Brian Bormaster: I learned when I was young that the more you beat up on yourself and the more that you don't have fun, the worse you're going to do. It wasn't going to help me to sulk all the time and get mad at myself because I was hitting .150. I have to enjoy that I'm getting the chance to play and have a good time. This is what every kid dreams to do, getting the chance to play professional baseball. We're a very small percentage of the population that get chance to do this and I cherish every moment that I get to do it.
InsideTheDome: You have had a chance to catch all of these guys now and for a majority of the staff, this is your second season catching them. Do you feel you know what each guy likes to do in certain situations and what their strengths are?
Brian Bormaster: I kind of pride myself on catching and taking care of my pitchers.

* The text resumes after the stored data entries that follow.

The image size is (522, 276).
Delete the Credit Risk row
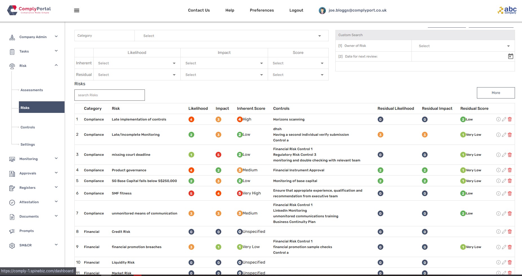tap(510, 232)
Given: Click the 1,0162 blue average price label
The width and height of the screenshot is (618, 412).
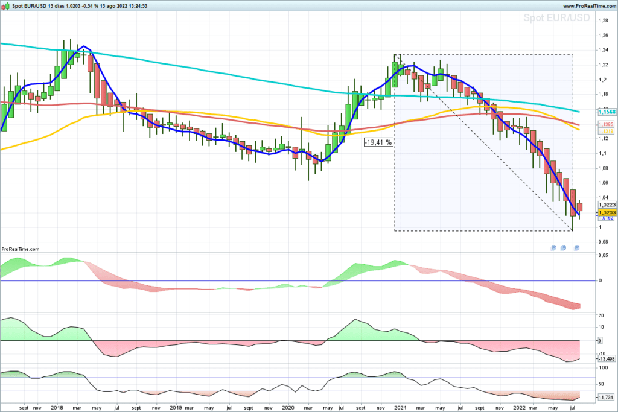Looking at the screenshot, I should (x=606, y=218).
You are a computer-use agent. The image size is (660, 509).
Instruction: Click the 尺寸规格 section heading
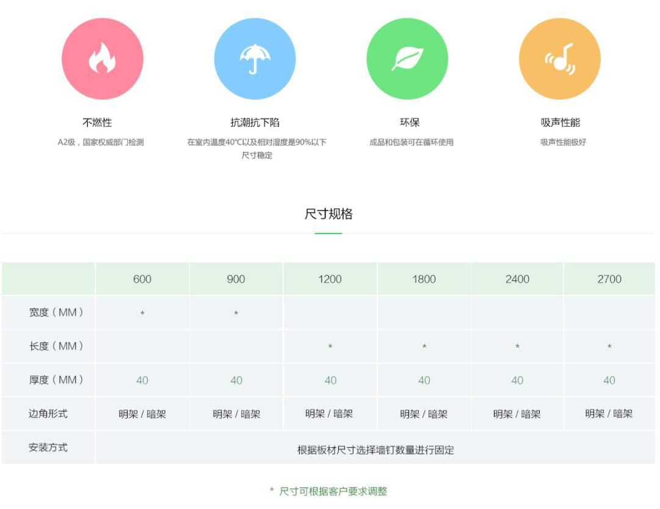[x=328, y=214]
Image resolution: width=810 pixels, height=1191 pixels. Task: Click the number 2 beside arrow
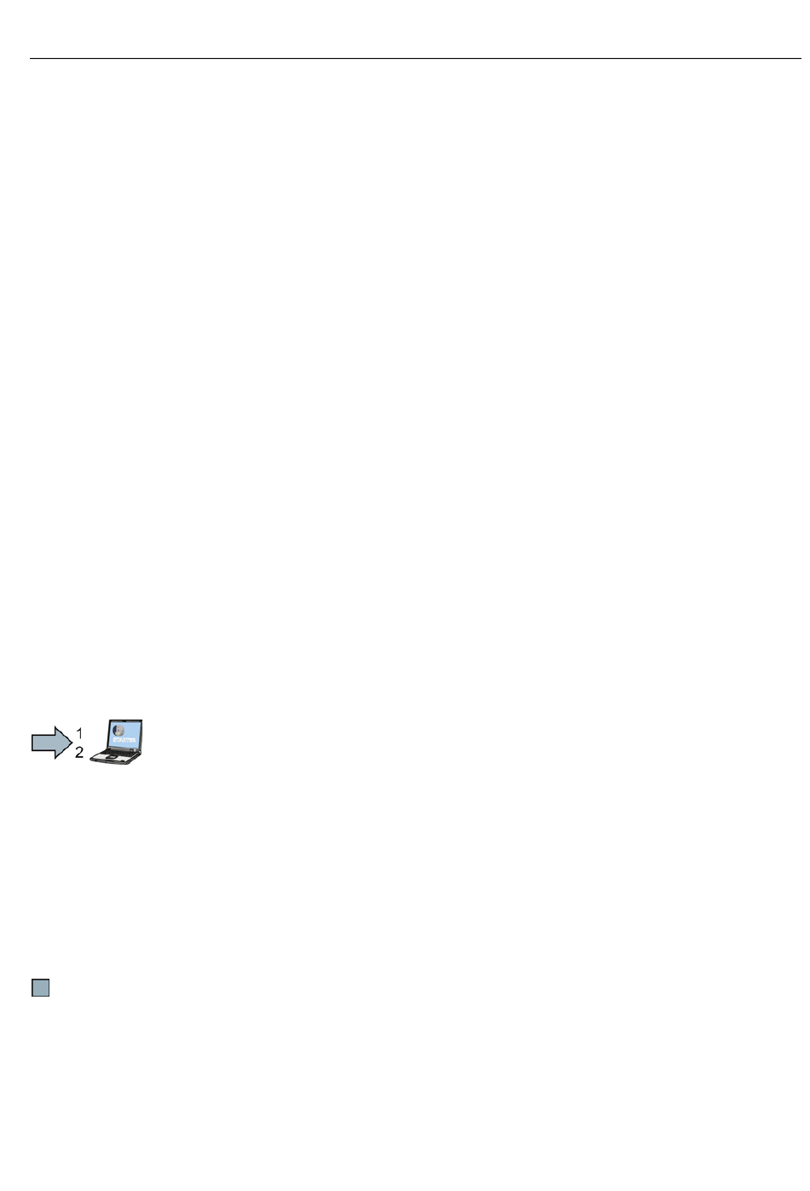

I get in the game and I see what is working for them that day and we go with that. All of the pitchers have good stuff and good command. It makes it easy most of the time. When I'm calling a game we work together. They have confidence in me and I have confidence in them and it kind of flows pretty smooth for us. They make it really easy.
InsideTheDome: Is there anyone on the staff that give you trouble while catching?
Brian Bormaster: My first year I would have, but now I've been to two instructional leagues, two spring trainings, three years so I've seen it all. Kristian Bell has really good stuff. He throw's hard and he can be difficult to catch, but I'm so used to him now that it just comes second nature to me. They are making it really easy though because they are around the zone most of the time and it's fun to do.
InsideTheDome: When you get down to spring training, do you try and line yourself up with some of the major league guys like Greg Zaun or this year Bengie Molina just to watch how they go about their business?
Brian Bormaster: Actually this year I got a chance to go to a big league spring training game. I didn't get a chance to catch, but I did get an at bat. I did get a chance to catch in the bullpen and talk to some big league pitchers and catchers. They come to the minor league spring training every once in a while just to hang out with us and we get a chance to see how they go about their business. Another thing is that they are always positive. They realize that this is a game and they are having fun doing it and I think that that is the most important thing in baseball. Just having fun and enjoying what you are doing. I also want to say that Mike Basso (Syracuse manager) has just been unbelievable. He works with us in instructional league on our catching. He was a catch guy. He never did great but he was a solid catcher. He has helped me and all the catchers a ton in this organization.
InsideTheDome: Last question Brian. I got a chance to talk to you a bit in Dunedin during spring training this year and one of the questions that I asked you were if you had established any goals. At the time you said that you really hadn't and I think you were mainly focused on getting into game shape and focusing on making a full season team. With that behind you, have you had a chance to establish any goals?
Brian Bormaster: Really, I have learned my role as a catcher in this organization. I'm not a front line guy you know. I go out there and I am known for my catching. I accept my role as a backup. It is valuable throughout the organization if they need me, they can use me. I can't put too much pressure on myself hitting and I can't put too much pressure on myself doing anything really. I just go out there and I try to take care of my business. I don't really set goals, I just try to go out there, play hard and do the best that I can.